This was before gaming became more of a monoculture, which is why Americans don’t understand when old English men feign ignorance of Mario to instead gush about an egg. Computers like the Speccy and its rivals also sparked a huge culture of ‘bedroom coders’, a phenonenom echoed by the mainstream resurgence of ‘indie games’ in the noughties.
Alec also wrote about playing the first Alien game on Speccy, if you want more memories.
I still think that Speccy colour palette bypasses rational parts of the brain to jack directly into the imagination. And playing a game off a tape is, of course, wizardry. Looking through the vast archives of Spectrum software, I think maybe the shmup I played on my pal’s Speccy was Accelerator? Or maybe not; I think I remember a kinda waffle-shaped power-up? People are still releasing Spectrum software, mind. Look, you can have that Matrix digital rain.
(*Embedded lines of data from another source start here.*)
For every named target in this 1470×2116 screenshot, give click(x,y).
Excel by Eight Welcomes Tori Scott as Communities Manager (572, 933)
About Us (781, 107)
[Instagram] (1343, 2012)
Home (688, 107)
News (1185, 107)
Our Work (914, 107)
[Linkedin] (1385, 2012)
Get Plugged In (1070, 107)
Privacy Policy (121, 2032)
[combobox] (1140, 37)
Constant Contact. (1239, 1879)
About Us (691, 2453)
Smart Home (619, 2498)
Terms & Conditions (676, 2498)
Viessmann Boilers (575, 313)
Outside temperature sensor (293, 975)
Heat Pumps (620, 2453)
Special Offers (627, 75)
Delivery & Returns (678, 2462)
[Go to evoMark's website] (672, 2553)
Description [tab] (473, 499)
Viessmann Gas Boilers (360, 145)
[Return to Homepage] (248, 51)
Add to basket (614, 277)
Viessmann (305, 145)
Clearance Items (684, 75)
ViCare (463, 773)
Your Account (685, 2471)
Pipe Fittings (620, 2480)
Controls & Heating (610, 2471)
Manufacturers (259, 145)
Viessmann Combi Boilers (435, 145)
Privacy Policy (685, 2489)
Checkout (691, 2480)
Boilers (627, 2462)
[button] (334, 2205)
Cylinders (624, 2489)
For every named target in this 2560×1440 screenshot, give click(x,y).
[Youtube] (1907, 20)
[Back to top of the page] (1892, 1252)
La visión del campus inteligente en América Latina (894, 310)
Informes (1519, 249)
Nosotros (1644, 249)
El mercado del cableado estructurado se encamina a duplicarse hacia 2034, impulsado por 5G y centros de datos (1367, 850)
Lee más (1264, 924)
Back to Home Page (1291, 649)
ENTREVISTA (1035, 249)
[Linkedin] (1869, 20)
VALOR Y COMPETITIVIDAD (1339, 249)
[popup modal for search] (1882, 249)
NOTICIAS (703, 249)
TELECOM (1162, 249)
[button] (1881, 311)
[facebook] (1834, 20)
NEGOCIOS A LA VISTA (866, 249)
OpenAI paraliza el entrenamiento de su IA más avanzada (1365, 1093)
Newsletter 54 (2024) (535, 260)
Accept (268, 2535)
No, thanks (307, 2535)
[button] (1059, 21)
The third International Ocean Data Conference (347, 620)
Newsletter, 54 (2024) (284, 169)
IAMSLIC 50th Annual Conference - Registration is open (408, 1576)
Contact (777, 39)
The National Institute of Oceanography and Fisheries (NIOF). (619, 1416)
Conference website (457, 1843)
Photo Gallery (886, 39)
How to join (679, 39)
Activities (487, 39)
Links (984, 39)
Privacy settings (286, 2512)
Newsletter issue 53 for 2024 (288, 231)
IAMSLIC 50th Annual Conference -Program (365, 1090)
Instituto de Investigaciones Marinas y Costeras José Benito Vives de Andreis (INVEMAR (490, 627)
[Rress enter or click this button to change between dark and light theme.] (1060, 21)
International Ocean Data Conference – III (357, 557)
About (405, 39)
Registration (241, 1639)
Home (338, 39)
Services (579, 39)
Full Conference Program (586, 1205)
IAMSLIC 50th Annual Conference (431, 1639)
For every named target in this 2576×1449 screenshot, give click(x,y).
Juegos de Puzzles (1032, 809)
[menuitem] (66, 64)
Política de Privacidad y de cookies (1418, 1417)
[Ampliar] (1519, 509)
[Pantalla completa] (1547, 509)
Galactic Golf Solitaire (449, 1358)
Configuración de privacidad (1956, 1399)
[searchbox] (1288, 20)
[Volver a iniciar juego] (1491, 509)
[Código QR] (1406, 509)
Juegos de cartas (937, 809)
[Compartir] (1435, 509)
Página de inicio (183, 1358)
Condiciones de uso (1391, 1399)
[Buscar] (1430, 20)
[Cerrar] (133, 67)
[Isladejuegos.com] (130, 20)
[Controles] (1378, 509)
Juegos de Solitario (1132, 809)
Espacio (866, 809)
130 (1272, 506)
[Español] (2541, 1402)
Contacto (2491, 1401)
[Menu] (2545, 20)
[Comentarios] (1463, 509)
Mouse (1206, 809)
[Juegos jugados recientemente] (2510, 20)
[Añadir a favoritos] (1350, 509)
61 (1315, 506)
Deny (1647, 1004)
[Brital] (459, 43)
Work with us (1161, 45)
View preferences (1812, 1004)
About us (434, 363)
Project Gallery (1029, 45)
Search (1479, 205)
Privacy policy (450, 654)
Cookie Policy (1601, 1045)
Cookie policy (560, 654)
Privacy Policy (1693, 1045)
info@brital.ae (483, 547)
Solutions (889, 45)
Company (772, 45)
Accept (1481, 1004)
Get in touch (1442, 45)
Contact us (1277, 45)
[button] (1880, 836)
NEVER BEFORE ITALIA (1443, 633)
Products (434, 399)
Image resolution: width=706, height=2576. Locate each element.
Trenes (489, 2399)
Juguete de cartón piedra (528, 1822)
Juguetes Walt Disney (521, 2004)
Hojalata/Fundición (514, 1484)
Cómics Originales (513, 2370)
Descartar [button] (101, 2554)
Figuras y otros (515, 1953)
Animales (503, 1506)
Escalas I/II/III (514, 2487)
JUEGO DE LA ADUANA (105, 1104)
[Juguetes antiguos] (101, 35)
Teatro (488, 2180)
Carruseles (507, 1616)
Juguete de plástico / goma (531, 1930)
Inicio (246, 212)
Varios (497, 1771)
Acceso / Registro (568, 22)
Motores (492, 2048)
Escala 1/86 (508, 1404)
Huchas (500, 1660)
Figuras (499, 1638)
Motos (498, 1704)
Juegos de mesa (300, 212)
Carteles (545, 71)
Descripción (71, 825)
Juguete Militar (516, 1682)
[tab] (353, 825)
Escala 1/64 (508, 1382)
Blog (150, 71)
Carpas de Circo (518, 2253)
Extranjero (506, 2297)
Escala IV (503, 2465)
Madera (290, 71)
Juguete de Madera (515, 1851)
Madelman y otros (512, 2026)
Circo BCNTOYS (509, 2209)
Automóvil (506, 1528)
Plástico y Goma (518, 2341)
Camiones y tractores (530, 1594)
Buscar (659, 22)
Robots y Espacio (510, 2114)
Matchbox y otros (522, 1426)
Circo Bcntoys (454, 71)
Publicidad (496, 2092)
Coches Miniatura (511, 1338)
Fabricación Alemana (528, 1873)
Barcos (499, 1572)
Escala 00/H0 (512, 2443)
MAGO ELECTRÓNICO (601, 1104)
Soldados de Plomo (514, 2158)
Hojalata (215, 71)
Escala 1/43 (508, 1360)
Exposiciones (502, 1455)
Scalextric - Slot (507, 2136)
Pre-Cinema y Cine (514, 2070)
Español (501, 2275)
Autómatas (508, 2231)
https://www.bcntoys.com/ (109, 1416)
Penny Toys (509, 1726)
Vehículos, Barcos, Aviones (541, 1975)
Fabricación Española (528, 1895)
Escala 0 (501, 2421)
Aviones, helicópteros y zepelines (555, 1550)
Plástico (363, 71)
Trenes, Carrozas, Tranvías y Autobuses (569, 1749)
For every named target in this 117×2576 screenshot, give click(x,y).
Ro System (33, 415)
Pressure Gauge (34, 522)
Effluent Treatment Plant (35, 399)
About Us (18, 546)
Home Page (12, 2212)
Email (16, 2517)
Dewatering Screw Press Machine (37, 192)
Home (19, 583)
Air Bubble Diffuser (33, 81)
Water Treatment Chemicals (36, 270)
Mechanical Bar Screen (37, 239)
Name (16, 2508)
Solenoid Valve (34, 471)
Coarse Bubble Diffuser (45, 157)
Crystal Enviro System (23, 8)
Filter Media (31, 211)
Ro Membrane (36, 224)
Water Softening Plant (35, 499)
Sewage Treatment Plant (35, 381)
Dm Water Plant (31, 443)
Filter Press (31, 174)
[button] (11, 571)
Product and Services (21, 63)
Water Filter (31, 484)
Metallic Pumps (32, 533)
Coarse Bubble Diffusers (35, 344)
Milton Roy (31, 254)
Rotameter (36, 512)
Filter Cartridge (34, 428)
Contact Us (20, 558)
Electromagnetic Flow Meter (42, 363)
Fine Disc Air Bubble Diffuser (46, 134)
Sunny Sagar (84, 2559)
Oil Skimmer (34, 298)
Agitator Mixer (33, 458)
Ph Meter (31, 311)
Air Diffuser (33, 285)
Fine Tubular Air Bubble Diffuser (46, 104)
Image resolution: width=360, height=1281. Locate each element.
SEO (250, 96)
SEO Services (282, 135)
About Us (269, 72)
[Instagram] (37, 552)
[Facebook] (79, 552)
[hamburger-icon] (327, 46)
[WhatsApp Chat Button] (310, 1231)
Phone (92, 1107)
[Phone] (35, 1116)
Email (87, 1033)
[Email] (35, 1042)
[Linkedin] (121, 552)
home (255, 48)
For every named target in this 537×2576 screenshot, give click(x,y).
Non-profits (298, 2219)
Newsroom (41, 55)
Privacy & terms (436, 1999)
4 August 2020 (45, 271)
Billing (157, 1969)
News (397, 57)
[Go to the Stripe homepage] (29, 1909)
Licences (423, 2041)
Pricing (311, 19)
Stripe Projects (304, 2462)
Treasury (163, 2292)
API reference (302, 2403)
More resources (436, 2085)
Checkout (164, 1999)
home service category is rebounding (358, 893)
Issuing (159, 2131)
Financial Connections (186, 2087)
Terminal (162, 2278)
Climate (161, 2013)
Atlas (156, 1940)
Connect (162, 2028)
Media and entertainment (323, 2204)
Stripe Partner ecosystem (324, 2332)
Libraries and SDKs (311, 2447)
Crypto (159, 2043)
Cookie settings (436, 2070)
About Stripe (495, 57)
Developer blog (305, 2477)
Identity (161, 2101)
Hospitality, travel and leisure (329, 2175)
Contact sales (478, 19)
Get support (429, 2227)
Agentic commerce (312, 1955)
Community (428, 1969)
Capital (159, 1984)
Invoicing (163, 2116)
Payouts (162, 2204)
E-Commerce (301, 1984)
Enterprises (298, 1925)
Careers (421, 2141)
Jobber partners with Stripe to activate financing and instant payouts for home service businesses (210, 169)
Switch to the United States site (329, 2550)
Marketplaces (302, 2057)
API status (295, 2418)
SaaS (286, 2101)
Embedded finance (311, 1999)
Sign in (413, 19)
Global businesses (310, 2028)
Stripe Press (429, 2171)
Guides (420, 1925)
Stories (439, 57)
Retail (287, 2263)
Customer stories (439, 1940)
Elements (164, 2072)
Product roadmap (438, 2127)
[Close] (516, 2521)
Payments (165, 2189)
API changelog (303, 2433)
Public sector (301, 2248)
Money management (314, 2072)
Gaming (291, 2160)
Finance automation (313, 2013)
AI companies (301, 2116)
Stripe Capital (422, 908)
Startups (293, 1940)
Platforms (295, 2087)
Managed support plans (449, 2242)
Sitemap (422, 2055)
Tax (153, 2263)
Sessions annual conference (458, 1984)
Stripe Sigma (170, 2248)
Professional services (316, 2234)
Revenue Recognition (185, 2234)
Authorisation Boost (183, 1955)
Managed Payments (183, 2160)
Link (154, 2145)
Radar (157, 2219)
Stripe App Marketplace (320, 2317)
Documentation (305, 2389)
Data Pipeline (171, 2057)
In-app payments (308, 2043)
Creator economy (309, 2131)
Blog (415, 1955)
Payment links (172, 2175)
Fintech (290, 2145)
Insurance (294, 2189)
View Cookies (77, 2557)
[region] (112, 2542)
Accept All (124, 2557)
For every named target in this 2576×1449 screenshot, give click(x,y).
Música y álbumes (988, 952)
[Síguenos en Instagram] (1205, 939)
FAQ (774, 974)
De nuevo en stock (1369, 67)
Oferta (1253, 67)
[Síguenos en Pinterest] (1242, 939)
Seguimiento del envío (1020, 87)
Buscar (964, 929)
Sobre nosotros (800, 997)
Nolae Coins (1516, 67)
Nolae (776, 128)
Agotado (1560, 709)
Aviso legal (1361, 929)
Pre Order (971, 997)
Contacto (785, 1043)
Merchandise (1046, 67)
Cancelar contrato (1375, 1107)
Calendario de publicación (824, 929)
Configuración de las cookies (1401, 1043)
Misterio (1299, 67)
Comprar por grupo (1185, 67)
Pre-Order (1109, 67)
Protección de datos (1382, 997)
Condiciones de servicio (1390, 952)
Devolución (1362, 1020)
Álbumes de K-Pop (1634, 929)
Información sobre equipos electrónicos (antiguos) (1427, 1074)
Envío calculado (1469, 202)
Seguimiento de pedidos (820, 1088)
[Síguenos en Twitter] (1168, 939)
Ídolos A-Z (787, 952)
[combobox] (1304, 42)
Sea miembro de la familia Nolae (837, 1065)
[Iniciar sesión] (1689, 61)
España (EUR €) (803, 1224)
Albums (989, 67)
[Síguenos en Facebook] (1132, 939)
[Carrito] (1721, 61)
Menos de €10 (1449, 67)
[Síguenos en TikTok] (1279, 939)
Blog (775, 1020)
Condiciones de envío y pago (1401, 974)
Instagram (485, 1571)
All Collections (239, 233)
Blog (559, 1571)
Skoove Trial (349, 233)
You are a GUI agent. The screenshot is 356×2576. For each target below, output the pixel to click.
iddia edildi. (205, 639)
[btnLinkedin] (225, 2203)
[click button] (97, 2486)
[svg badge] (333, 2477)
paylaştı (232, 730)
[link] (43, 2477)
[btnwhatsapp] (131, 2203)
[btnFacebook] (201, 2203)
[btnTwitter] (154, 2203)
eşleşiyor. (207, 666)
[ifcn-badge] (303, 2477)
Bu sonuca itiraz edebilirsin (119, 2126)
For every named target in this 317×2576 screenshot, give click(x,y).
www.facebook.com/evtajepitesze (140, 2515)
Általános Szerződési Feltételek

Clive Sinclair is maybe best remembered in pop culture with japes about the Sinclair C5, a one-person recumbent electric cycle which launched in 1985 then flopped so hard it ended production within the year. The technology to make such an idea viable did not yet really exist, nor did the infrastructure and culture to make it unhorrifying. Utopian design. He dabbled in electric bicycles as well, again too early. E-bikes have taken off now that we have the tech to make them more practical, though. I’ve also recently seen several C5s converted to pedal power, though I can’t say the riding position looks comfortable. The BBC have gabbed about his inventions more, if you’re curious.
Alright, you can resume your bickering about whether the ZX Spectrum or Commodore 64 was better.